Frontwoman Victoria Legrand stood hooded in a glittery green parka, silhouetted the entire first song, drawing attention solely to the sound—rarely lit, the four musicians black against the glowing and pulsing backgrounds. Legrand didn’t flaunt her body (like say, another of the powerful vocalists from my list, Sarah Barthel of Phantogram—who rocks it but it’s not what I identify with). Legrand got cheers just for exposing her hair, and she never went farther than that—though granted, it’s a magnificent trademark. She rarely spoke between songs, but when she did she encouraged kindness and convinced us we were beautiful.

Beach House’s sound is reminiscent of music from decades past. They’re complex but slow and intentional. They’re experimental, yet consistent. Most of all they are Victoria Legrand’s Voice. A voice husky, pure and powerful. A voice I’ve spent hours attempting to emulate.

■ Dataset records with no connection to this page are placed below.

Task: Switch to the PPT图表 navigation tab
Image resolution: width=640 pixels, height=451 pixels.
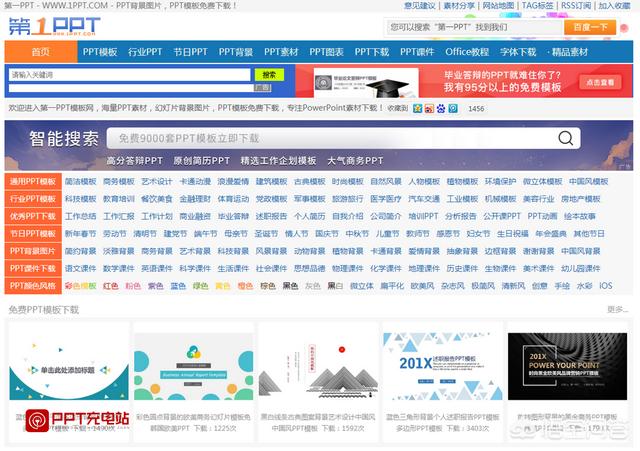Action: click(x=326, y=52)
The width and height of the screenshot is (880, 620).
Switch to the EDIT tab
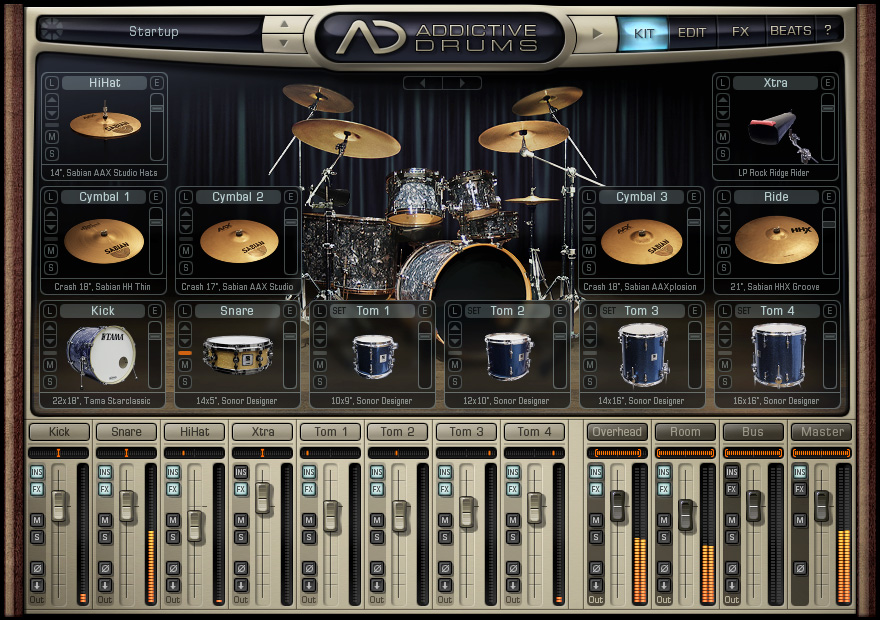[692, 30]
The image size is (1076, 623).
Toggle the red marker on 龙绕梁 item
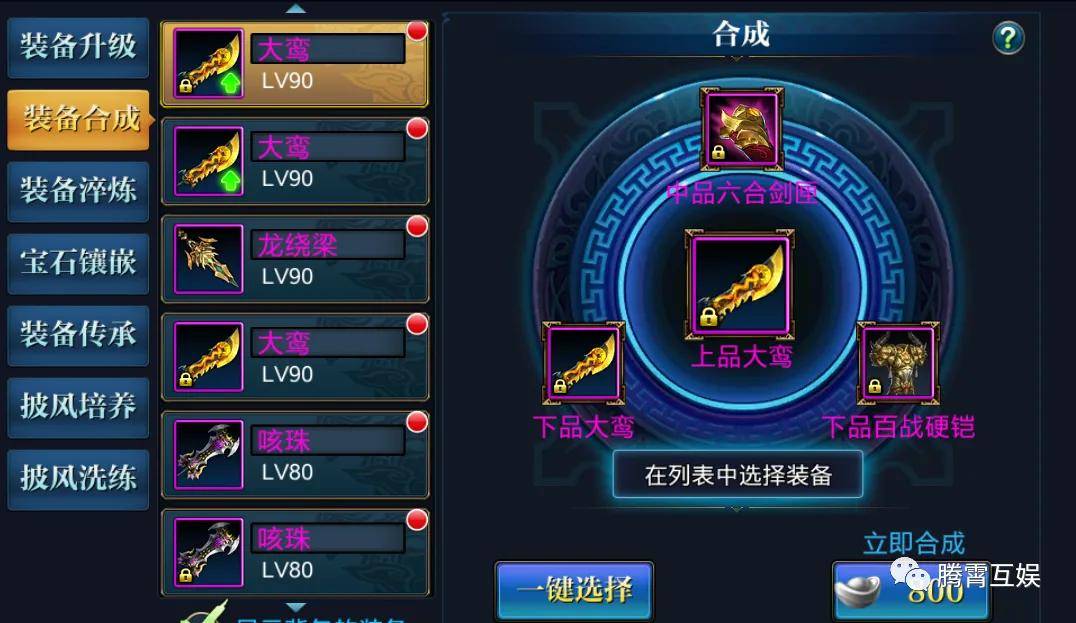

I was around eight years old when I started dreaming of stardom. I loved big voices. Whitney. Mariah. Celine. LeAnn Rimes, Jewel, Christina Aguilera, Cleopatra, Jessica Simpson. My taste may’ve been questionable, but through these women I learned emotions I wouldn’t have otherwise experienced. I imagined my life playing out like scenes from their albums, riding rollercoasters with my boyfriend and meeting eyes with Leonardo DiCaprio while he sketched me, not knowing he was about to die.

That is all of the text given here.